「社説--比べて読めば面白い」 朝日 読売 日経
2007年08月10日(金曜日)付 朝日新聞社説
民主党と外交―大きな構えで論戦を挑め
米国の駐日大使が野党の民主党本部を訪ね、対テロ活動での協力を要請する。代表は大使に向かって米国の政策を公然と批判する。その模様はすべてメディアに公開される――
これまでなら想像もできなかったことである。焦点は、11月1日に期限が切れるテロ対策特措法の延長問題だ。政府・与党は延長が既定路線だったが、参院で過半数を失った結果、民主党の協力を仰がざるを得なくなった。
6年前の9・11テロから1カ月後、米国はアフガニスタンを攻撃した。国際社会は支持し、日本も海上自衛隊をインド洋に送り、対テロ行動に参加する各国艦船に給油する活動を始めた。
米国としても、日本を戦列にとどめおく意味は大きい。小沢代表に対し、シーファー駐日大使は「機密情報でもどのような情報であれ、提供する準備がある」とまで述べて、協力を求めた。
与党側はすでに、自衛隊の活動についての情報開示や、特措法の一部修正にも前向きの構えを示している。
日米関係や安全保障で、これほど政府・与党が野党に歩み寄る姿勢を見せることが、かつてあっただろうか。
政府・与党には、参院で否決されても衆院で3分の2の多数で再可決する道は残されているが、あくまで最後の手段だろう。必要な情報が開示され、真剣な論戦が交わされる。修正もある。そんな緊張感のある国会審議になれば、対米関係をめぐる日本の政治の風景は大きく変わるに違いない。
民主党は以前からテロ特措法に反対してきた。参院選の大勝を考えると、この立場を維持するのは当然だろう。
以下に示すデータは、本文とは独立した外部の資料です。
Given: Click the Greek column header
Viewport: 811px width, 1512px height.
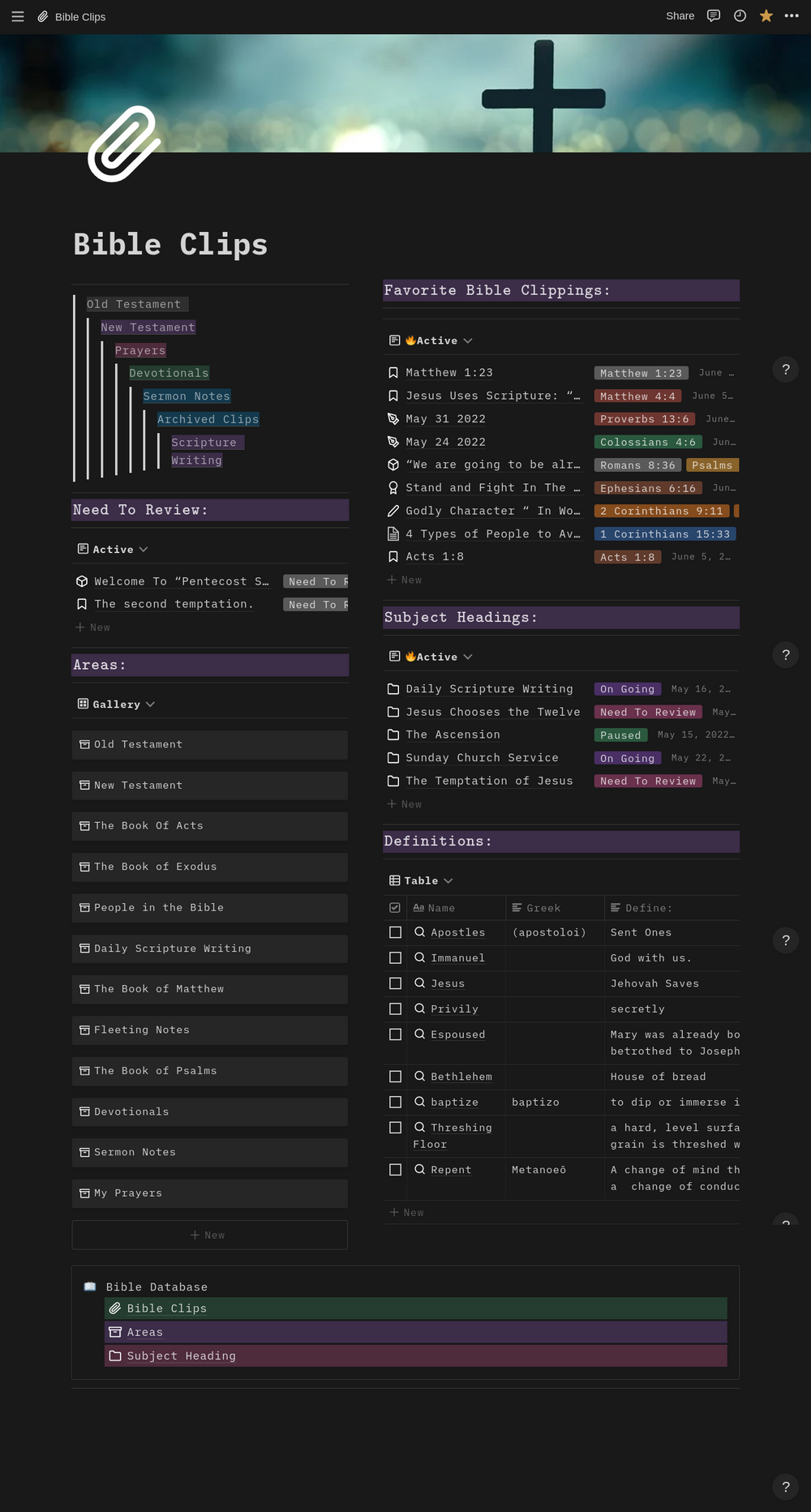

しかし、一法案の是非にとどめず、イラク戦争への評価を含めて、対米外交を根本から検証する機会にすべきだ。
イラク戦争は、大義だった大量破壊兵器が存在しなかったばかりか、戦後のイラクはずたずたの状況だ。中東全域が不安定になっている。日本もこの戦争を全面的に支持した。この失敗について、まともな総括も反省も行われていない。
インド洋とイラクでの自衛隊活動の詳細も明らかにしてもらいたい。イラクで活動する航空自衛隊は、何を運んでいるのか、どのくらい危険な業務なのか。文民統制の主体である国会がないがしろにされてきたのを、ただす必要がある。
そうした検証の上で、日本の行動がテロをなくし犠牲を防ぐことに本当に役立っているのか、日本がやるべきことは何かをしっかり議論すべきだ。
民主党には、米国にもの申す姿勢を世論に印象づけようとの狙いがあるのは間違いない。特措法をてこに安倍政権を追い詰める思惑もあるだろう。
そうした要素は政治につきものだが、それだけが外交をかき回すことは好ましくない。民主党は政局の思惑を超えた外交の選択肢を示さねばならない。大きな構えの外交論議をしかけていくべきだ。